In mice, that had been genetically engineered to develop Alzheimer's disease, scientists were able to reverse the rodents' memory loss by reducing the amount of an enzyme that is crucial for the development of Alzheimer's disease.
"What we are showing is a proof of principle that stopping the synthesis of a protein that is necessary for the formation of the telltale plaques reverses the progression of the disease, and more importantly, the cognitive function of these mice, which had already been impaired, has now recovered," says Inder Verma, professor in the Laboratory for Genetics at the Salk Institute for Biological Studies.
The findings, which are the result of a close collaboration between researchers at the Salk Institute and scientists at the University of California in San Diego, are reported in an advance on-line publication of Nature Neuroscience.
In the past, gene therapy has been mainly used to deliver normal genes into cells to compensate for defective versions of the gene causing disease. In their study, the researchers used gene therapy to silence a normally functioning gene. Exploiting a mechanism called RNA interference, they were able to turn down the gene that helps produce the characteristic amyloid plaques that are one of the hallmarks of Alzheimer's disease.
"Within a month of treatment, mice that had already suffered memory deficits could learn and remember how to find their way through a water maze," says co-author Robert Marr, a post-doctoral researcher in Verma's lab.
"It appears that these mice can come back from a very severe level of disease progression," adds first author Oded Singer, also at the Salk. "This is a very important finding because humans are usually diagnosed when the disease has already progressed relatively far."
But he warns that it is too early to make direct comparisons with the human disease, since mice ordinarily don't develop the symptoms of the disease unless they are genetically engineered to do so.

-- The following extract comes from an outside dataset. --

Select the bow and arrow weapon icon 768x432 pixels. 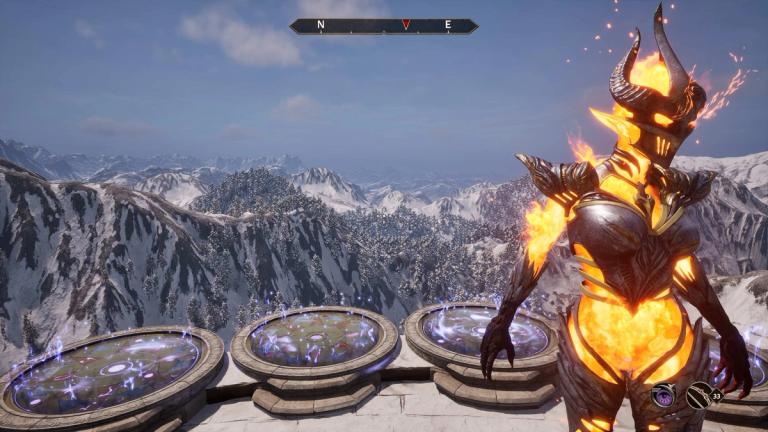point(699,395)
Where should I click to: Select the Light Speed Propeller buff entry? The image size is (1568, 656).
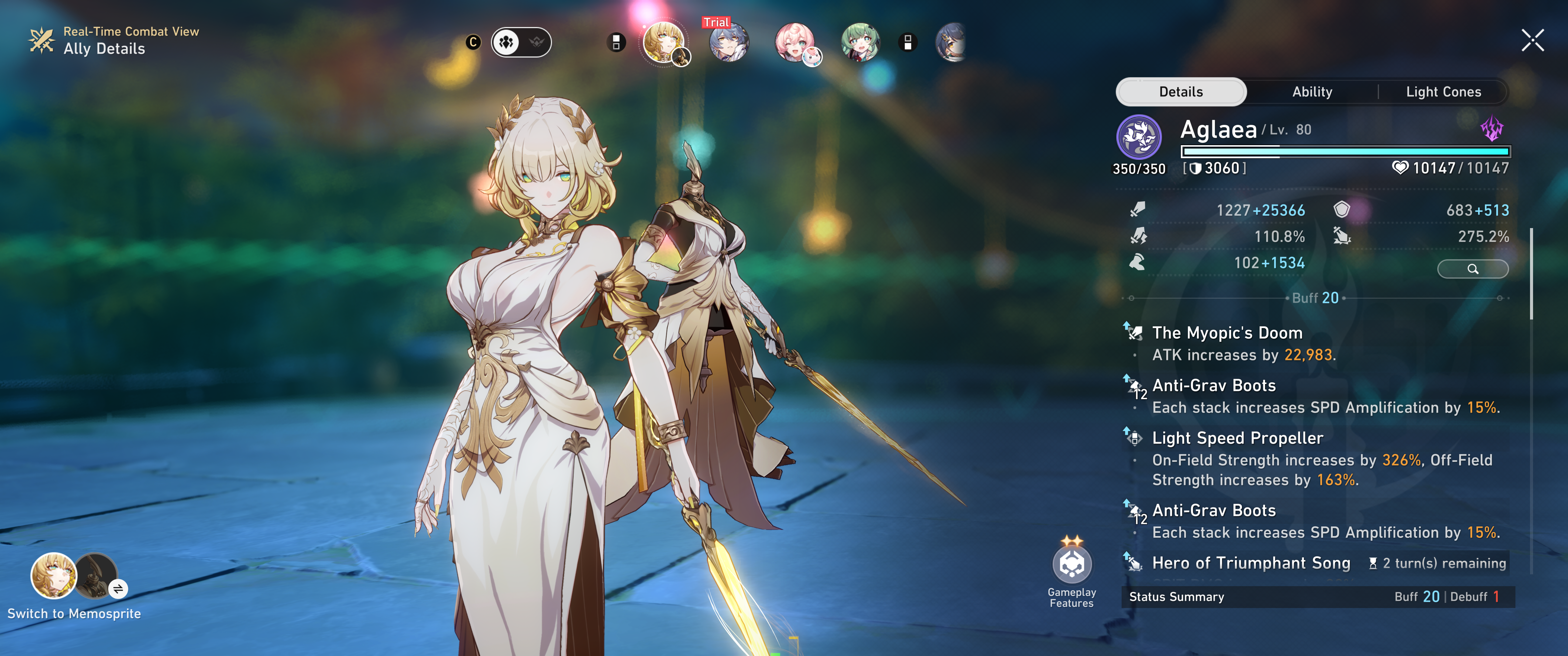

Amyloid plaques, which are insoluble protein clumps in the brain, can precede the onset of dementia by many years. These plaques are formed when enzymes cleave the amyloid precursor protein (APP) releasing the toxic beta amyloid fragments that clump together to form the sticky plaques. One of the enzymes doing the cleaving is called beta secretase or BACE1.
And although the production of beta amyloid occurs in all brains, healthy brains are able to clear away excess amounts. Brains of people with Alzheimer's disease, on the other hand, are unable to control beta amyloid accumulation.

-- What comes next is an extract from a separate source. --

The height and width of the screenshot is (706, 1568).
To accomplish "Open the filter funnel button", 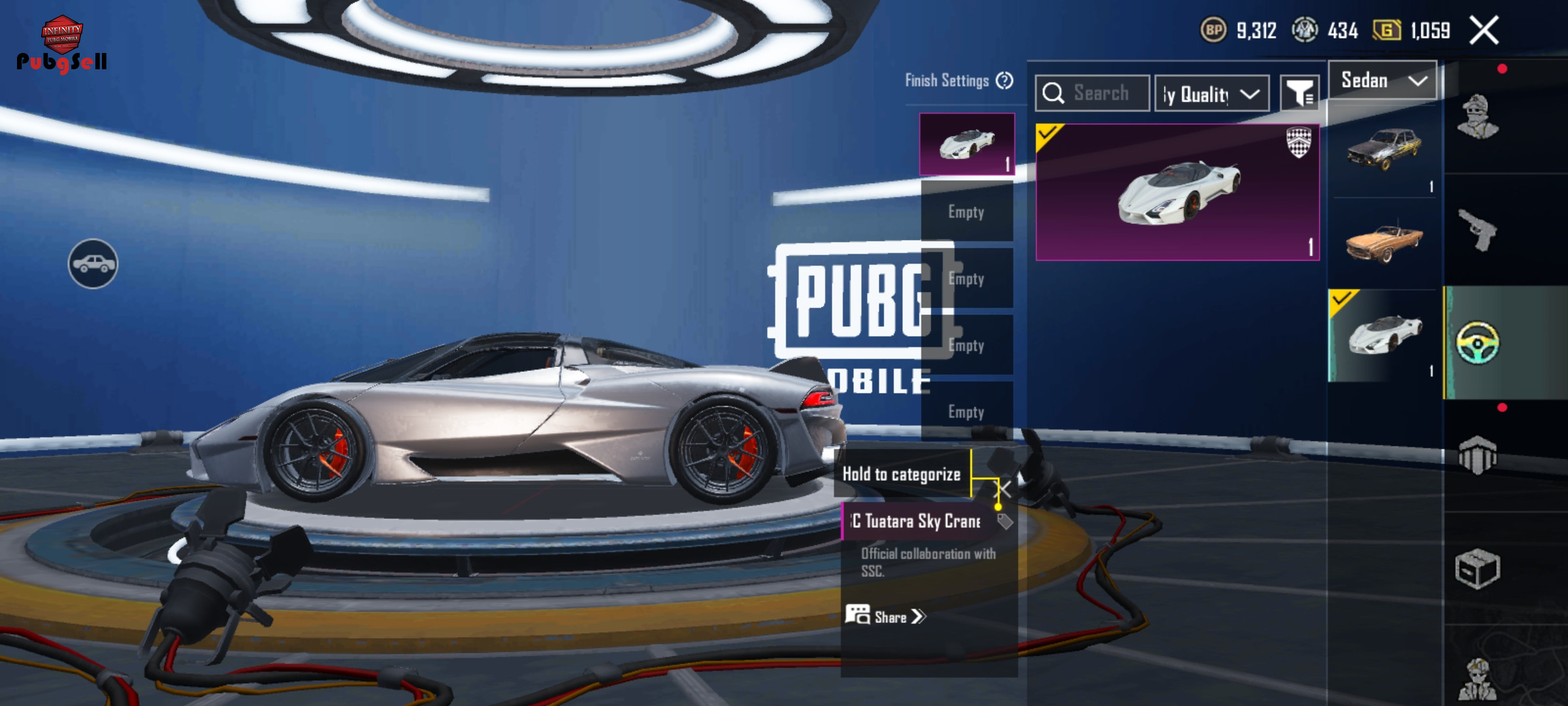I will pyautogui.click(x=1299, y=94).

For several years now, drug companies have been trying to find a drug that inhibits BACE1 and thus prevent beta amyloid from building up in brains of people with Alzheimer's disease. But so far, the goal has remained elusive.
Instead of looking for chemical compounds to inhibit BACE1, Oded Singer, collaborating with the laboratories of Fred H. Gage at the Salk Institute and lead author Eliezer Masliah at UCSD, resorted to small biological molecules, called short interfering RNA, or siRNA, which derail the process of translating genes into proteins. They work like a dimmer switch, reducing the amount of available gene product, in this case the enzyme BACE1.

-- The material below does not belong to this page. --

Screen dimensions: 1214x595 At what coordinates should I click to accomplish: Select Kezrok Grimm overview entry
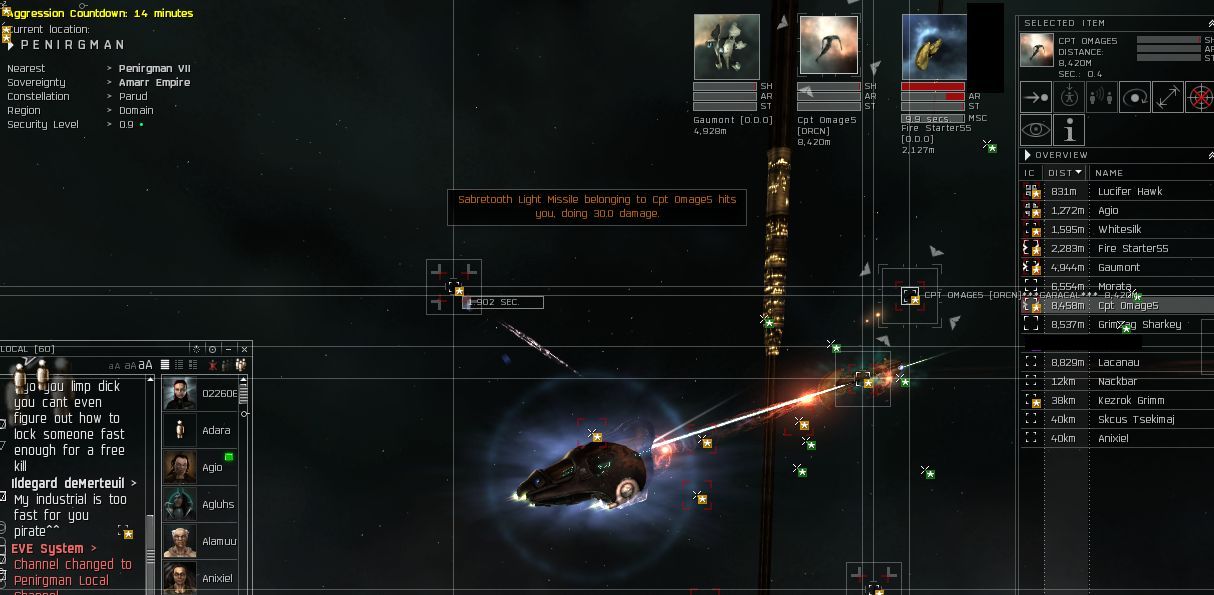click(x=1130, y=401)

A modified lentivirus, which has been developed in Verma's lab, delivered the siRNAs into the brain cells of the transgenic mice that were producing vast amounts of human beta-amyloid and whose brains where littered with plaques.
"When you compare the brains of treated and untreated mice, the difference is striking. Silencing BACE1 reduced the number and size of plaques by two thirds within a month, which is incredibly fast," says Singer.
Co-authors of this work also include Edward Rockenstein and Leslie Crews, both at UCSD.
Alzheimer's disease is a progressive neurodegenerative disorder and the most common cause of dementia among the elderly in the United States, affecting 4.5-5 million adults - 10 times more than those affected by Parkinson's disease. Starting with mild memory problems and ending with severe brain damage, Alzheimer's usually begins after the age of 60, the risk increasing with age.